▶ [WHAT YOU SHOULD DO]
Pull every line with "agent" from the entries below.

▶ [SUPPLIED INFORMATION]
"""

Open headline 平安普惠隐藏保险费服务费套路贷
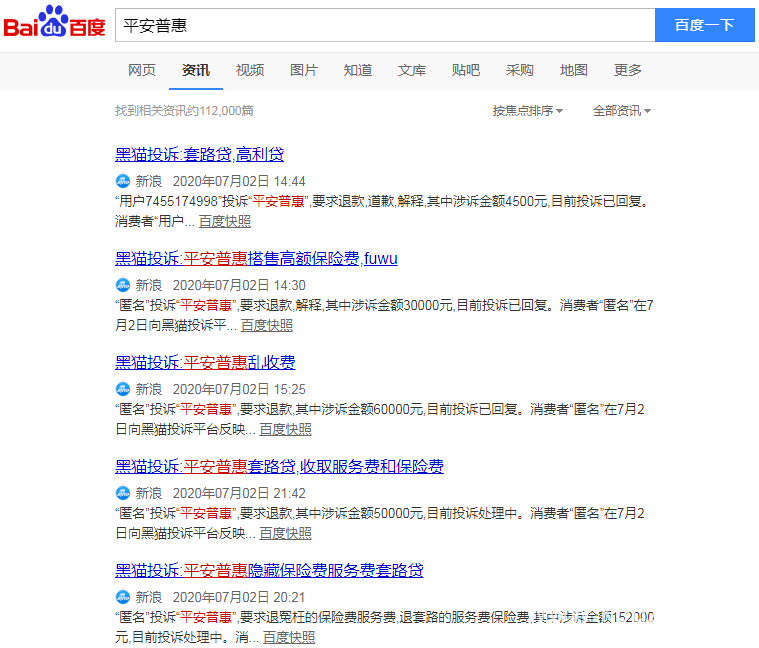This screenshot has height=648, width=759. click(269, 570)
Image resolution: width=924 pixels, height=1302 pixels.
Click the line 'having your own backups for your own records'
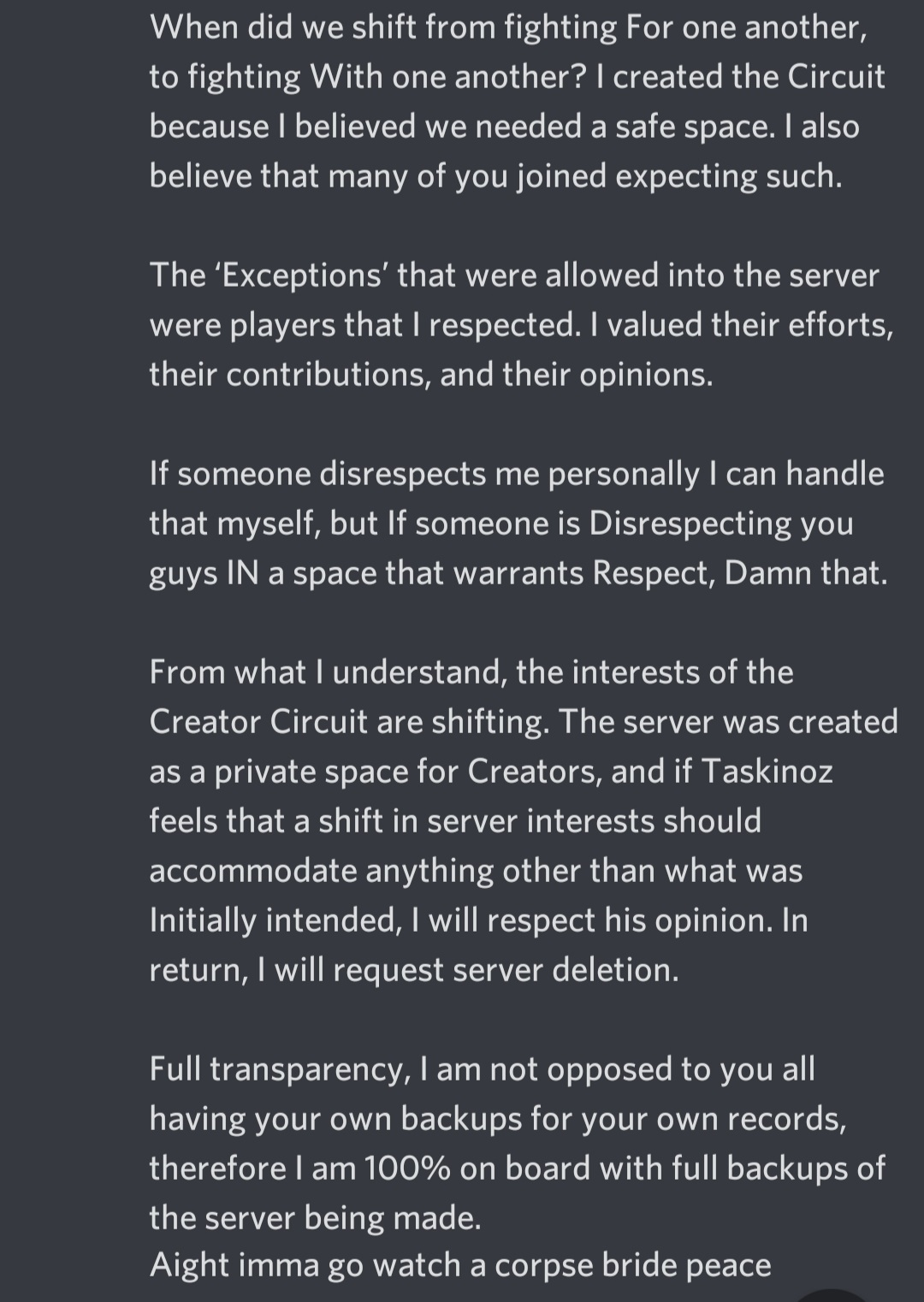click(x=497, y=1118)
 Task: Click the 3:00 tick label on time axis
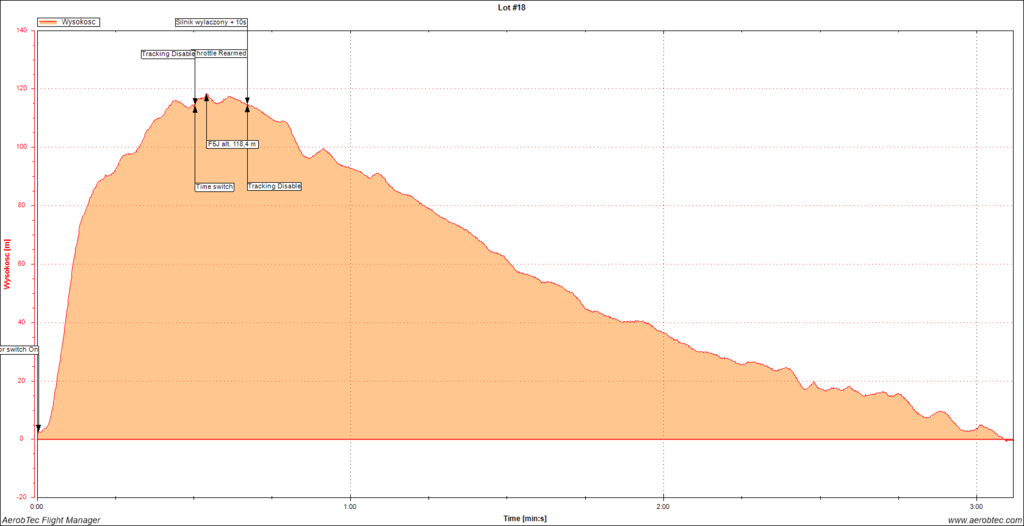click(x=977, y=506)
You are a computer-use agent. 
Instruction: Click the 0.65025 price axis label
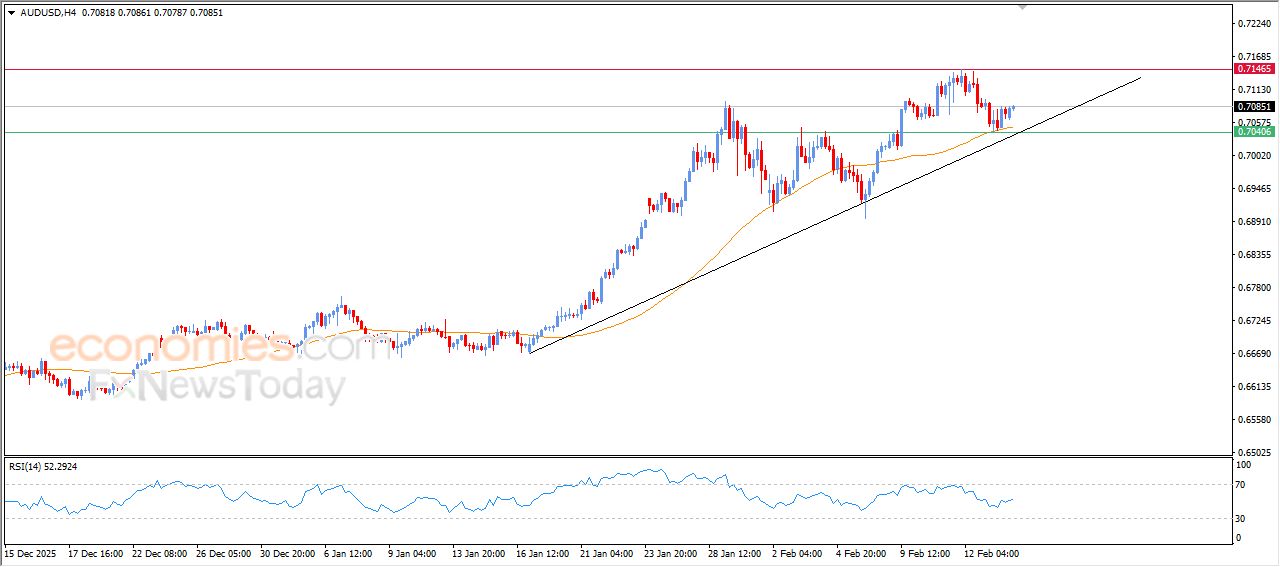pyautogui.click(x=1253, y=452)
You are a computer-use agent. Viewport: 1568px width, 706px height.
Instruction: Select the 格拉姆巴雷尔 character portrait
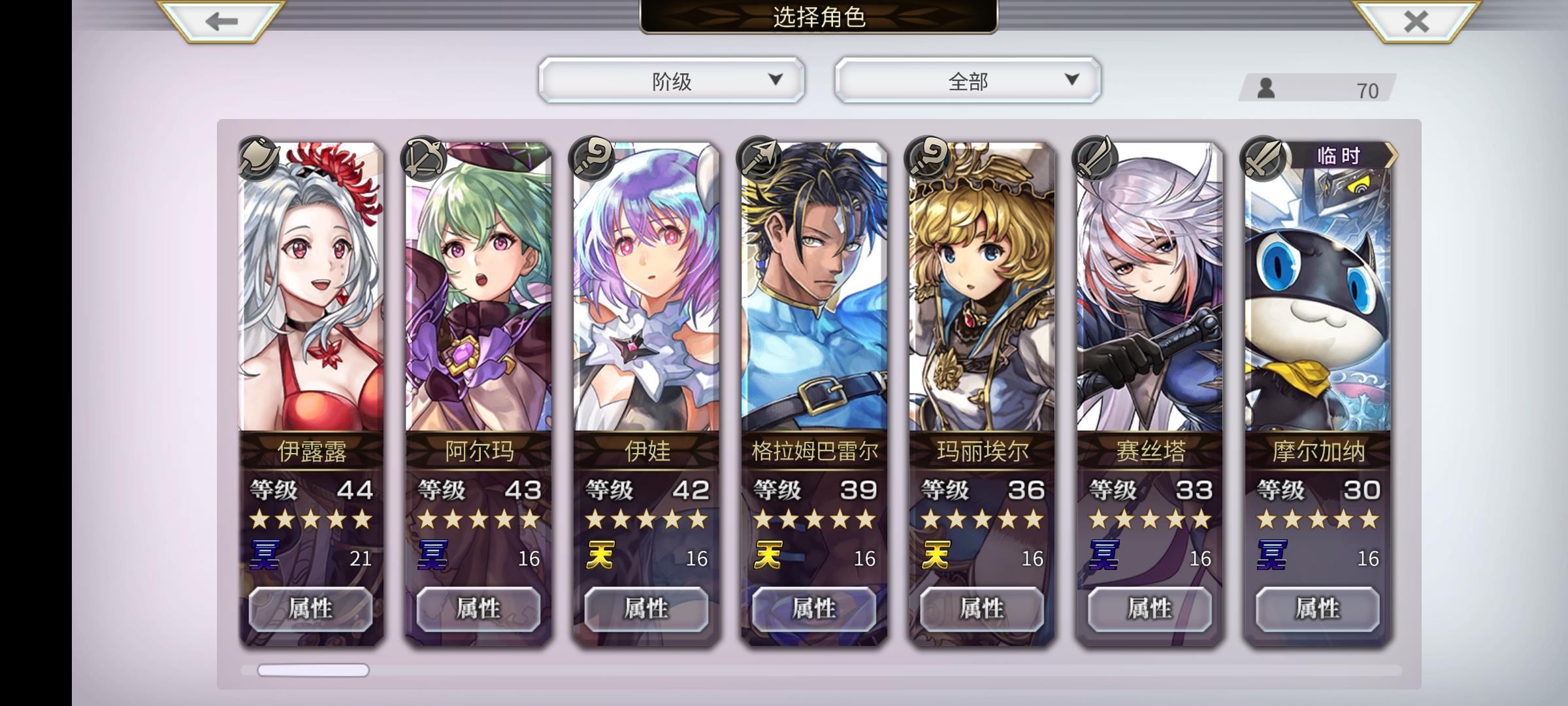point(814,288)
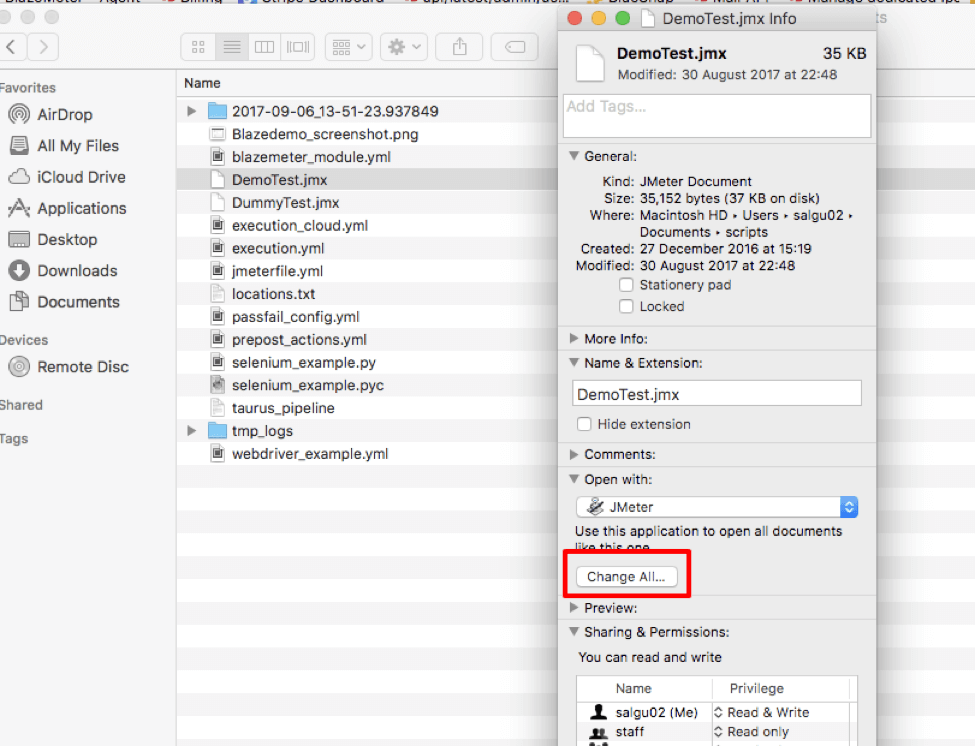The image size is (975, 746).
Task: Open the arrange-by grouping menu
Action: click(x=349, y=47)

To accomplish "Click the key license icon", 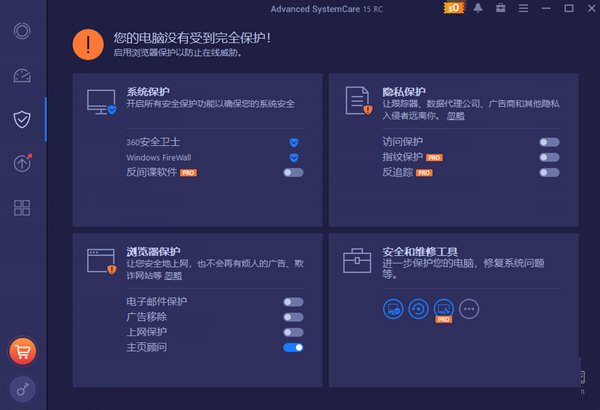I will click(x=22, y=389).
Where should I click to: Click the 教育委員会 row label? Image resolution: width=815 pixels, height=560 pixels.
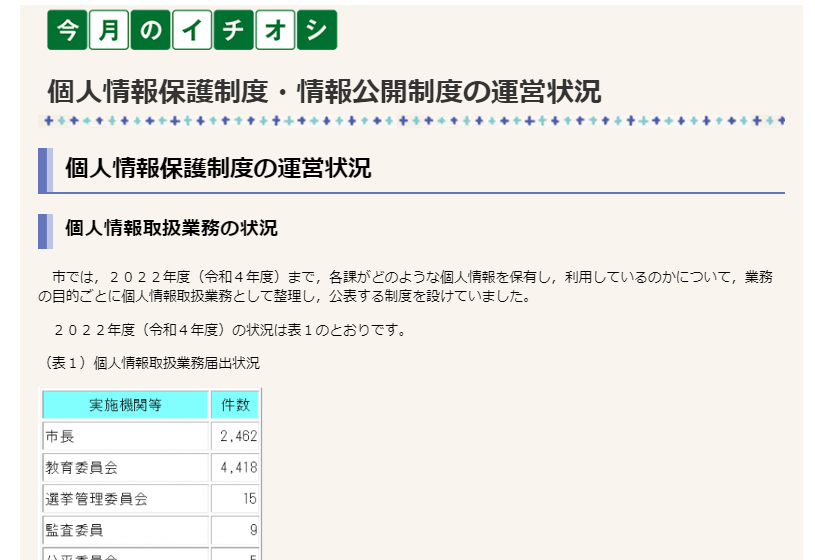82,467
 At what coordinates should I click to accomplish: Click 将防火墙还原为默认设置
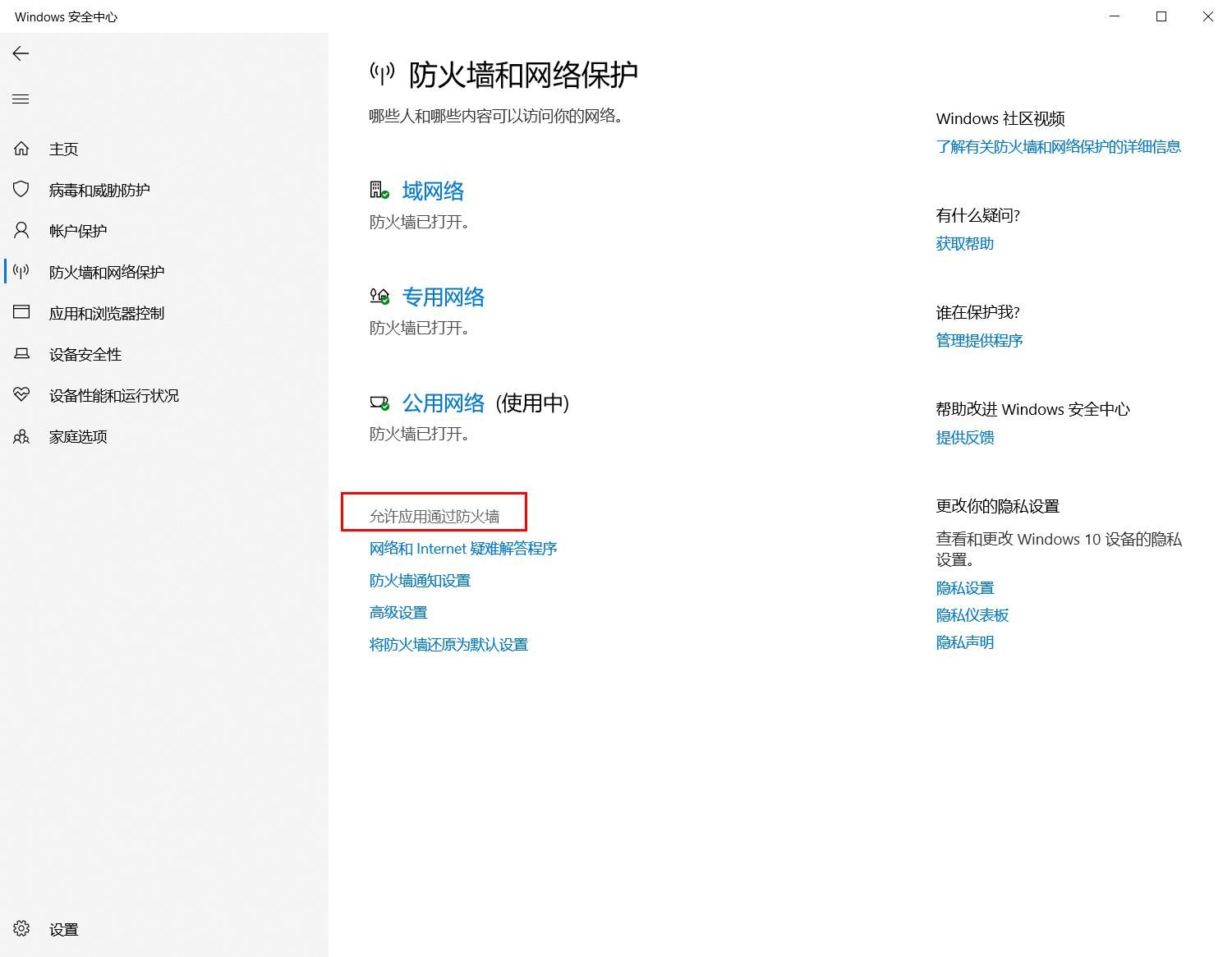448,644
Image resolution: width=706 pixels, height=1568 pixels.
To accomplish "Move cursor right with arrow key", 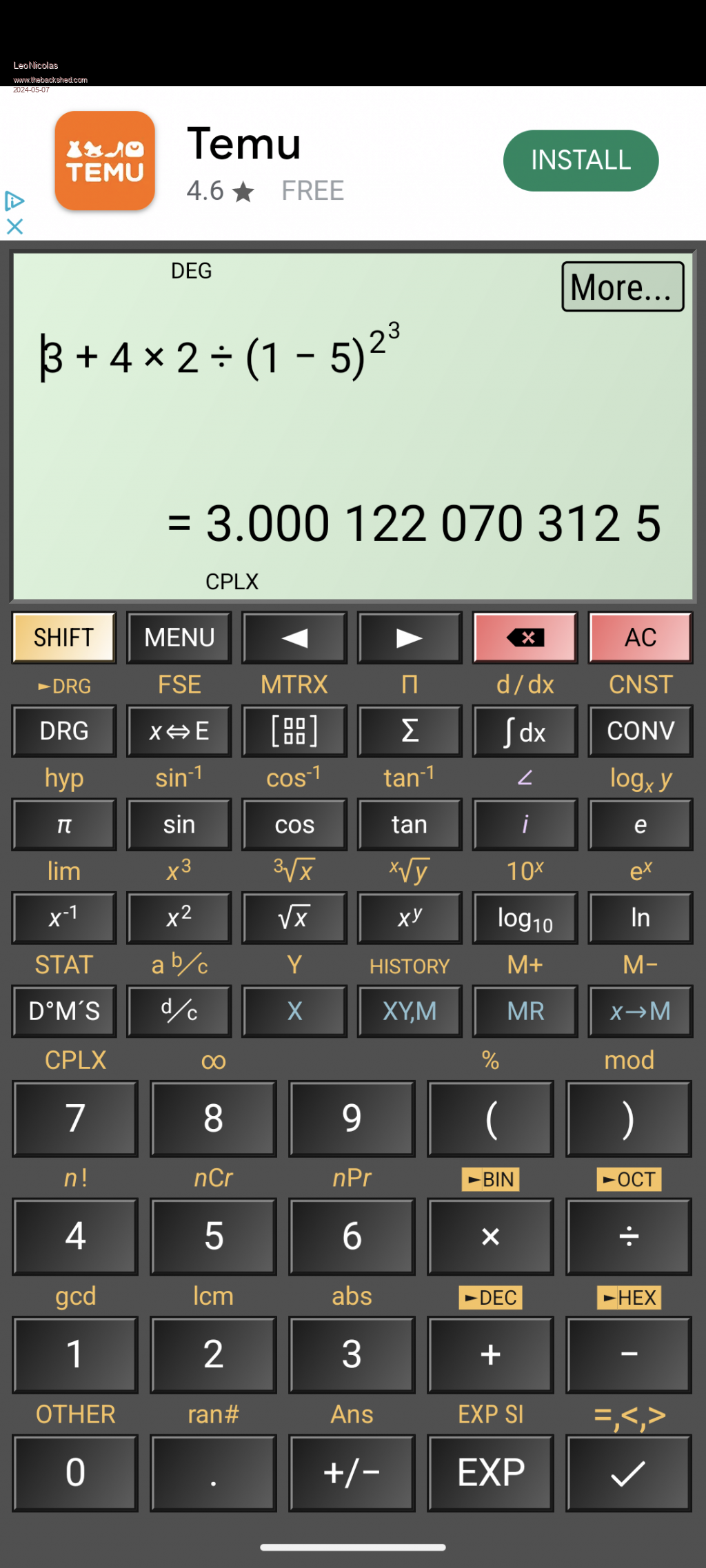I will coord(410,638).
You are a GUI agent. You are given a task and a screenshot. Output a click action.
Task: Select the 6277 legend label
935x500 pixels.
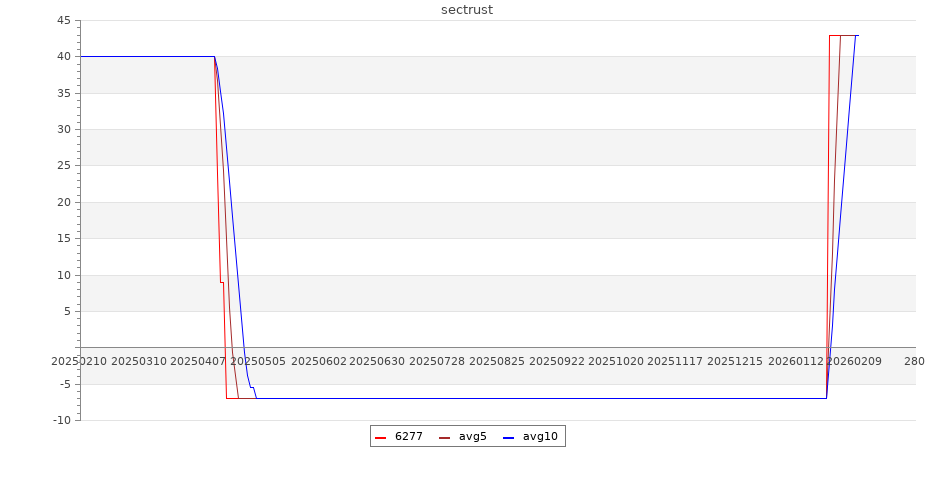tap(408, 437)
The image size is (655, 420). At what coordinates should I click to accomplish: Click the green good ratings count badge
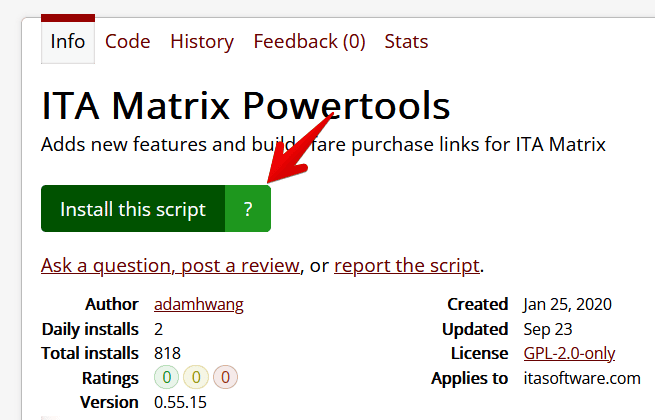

"""

▶ [OUTPUT OF THE TASK]
You are a computer-use agent. 
You are a computer-use agent. Viewport: 1568px width, 706px height.
You are a GUI agent. You are given a task and a screenshot. Output a click action.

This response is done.